Председатель бюро Карпато-русского освободительного комитета Юлиан Яворский и члены Мариан Глушкевич, Семен Лабенский, Юлиан Секало, Михаил Сохоцкий от имени собравшихся в матери городов русских, древне-престольном Киеве, жителей и народных деятелей Карпатской Руси повергают к стопам Вашего Императорского Величества чувства беспредельной верноподданнической преданности и, моля Всевышнего о даровании славной победы русскому освободительному оружию, всеподданнейше просят Ваше Императорское Величество всемилостивейше принять исстрадавшуюся в многовековой лютой чужеплеменной неволе Карпатскую Русь в родное лоно Великой Русской Семьи и завершить святое историческое посланничество собирания Земли Русской».

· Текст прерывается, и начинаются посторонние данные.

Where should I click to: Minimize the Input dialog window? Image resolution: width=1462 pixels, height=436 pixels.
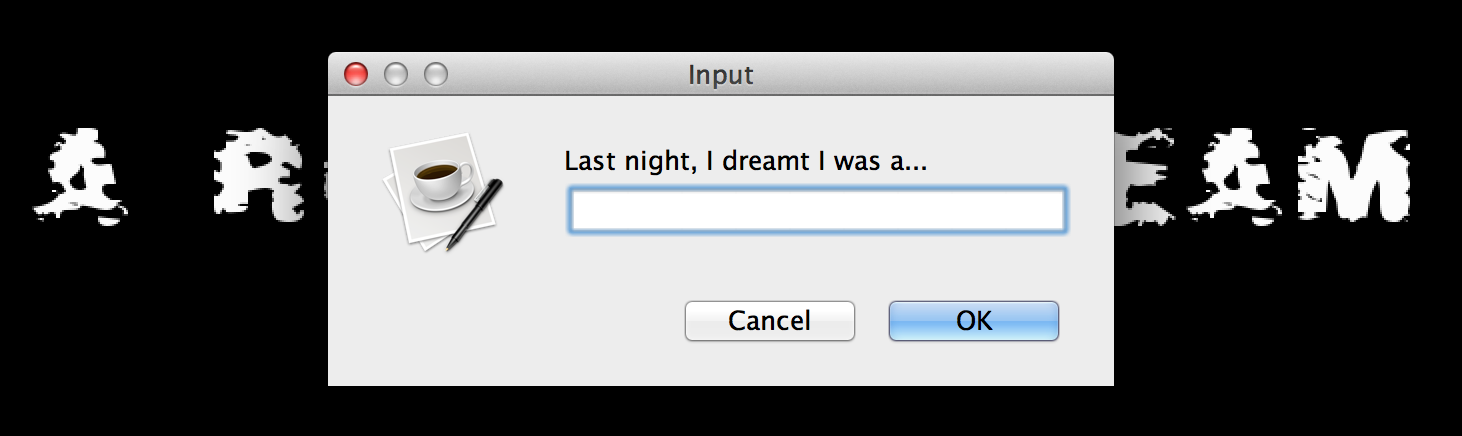pyautogui.click(x=396, y=74)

Телеграмма была заверена подписью киевского генерал-губернатора Трепова.

Вскоре по адресу генерал-губернатора пришел ответ государя:

«Передайте Мою благодарность Карпато-русскому освободительному комитету за выраженные им чувства. Всею душою разделяю его сокровенную надежду, если на то будет Господня Воля, увидеть наших зарубежных русских братьев, свободно слившихся с Великой Русью. Николай».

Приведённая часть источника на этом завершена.